* What is expected
Reproduce the full listing below exactly. Do not include the pictures.

* Given records

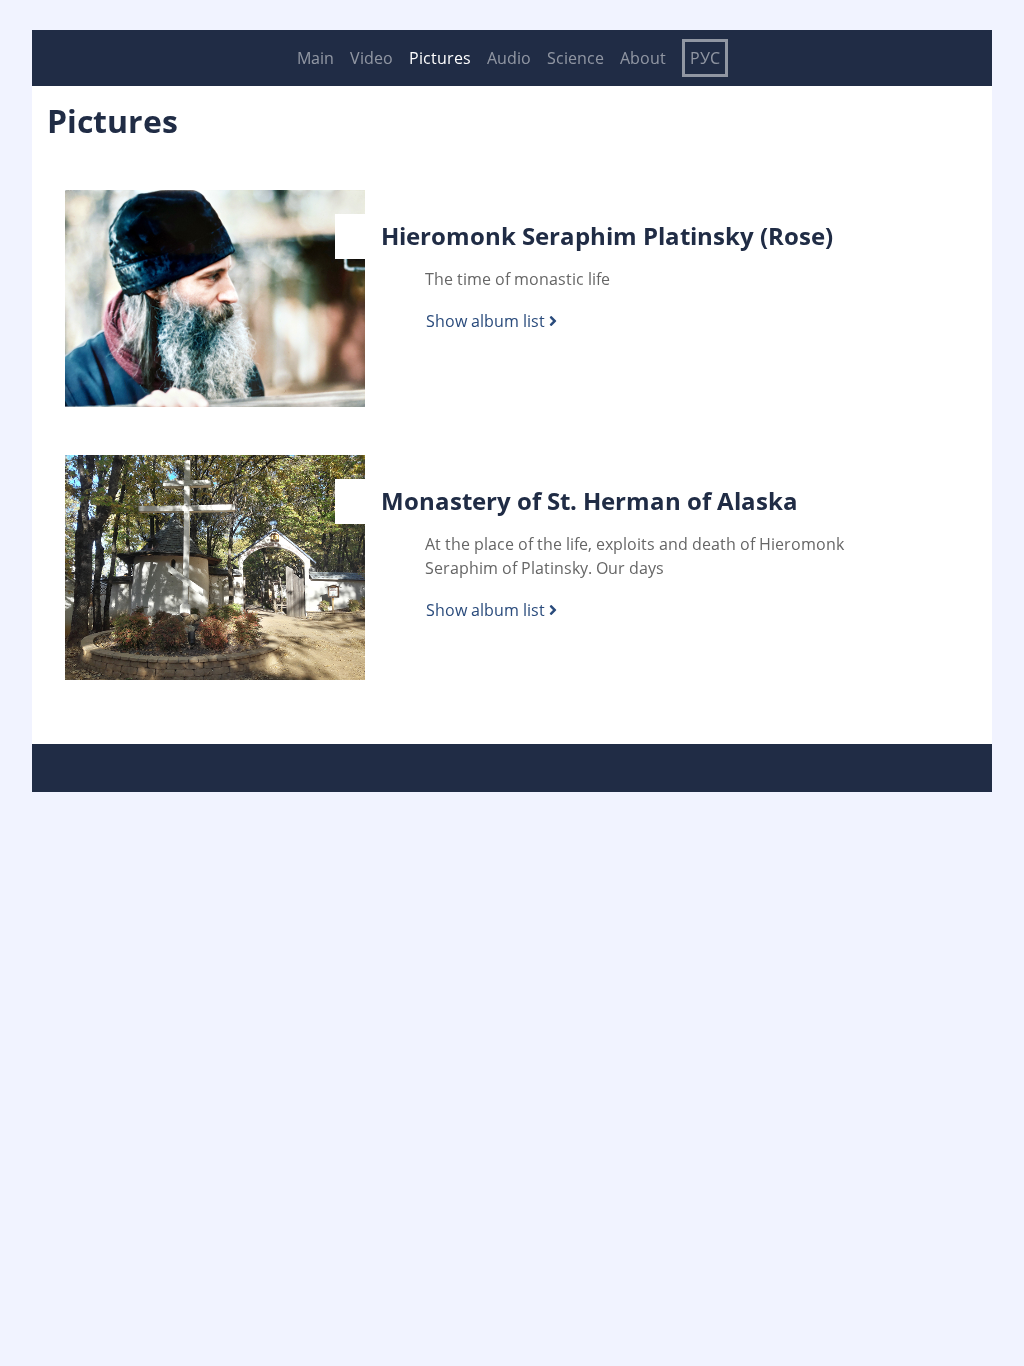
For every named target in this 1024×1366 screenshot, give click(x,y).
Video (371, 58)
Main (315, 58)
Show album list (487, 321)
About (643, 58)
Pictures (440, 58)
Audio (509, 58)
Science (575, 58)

* The answer
For every named target in this 1024×1366 screenshot, give click(x,y).
Video (371, 58)
Main (315, 58)
Show album list (487, 321)
About (643, 58)
Pictures (440, 58)
Audio (509, 58)
Science (575, 58)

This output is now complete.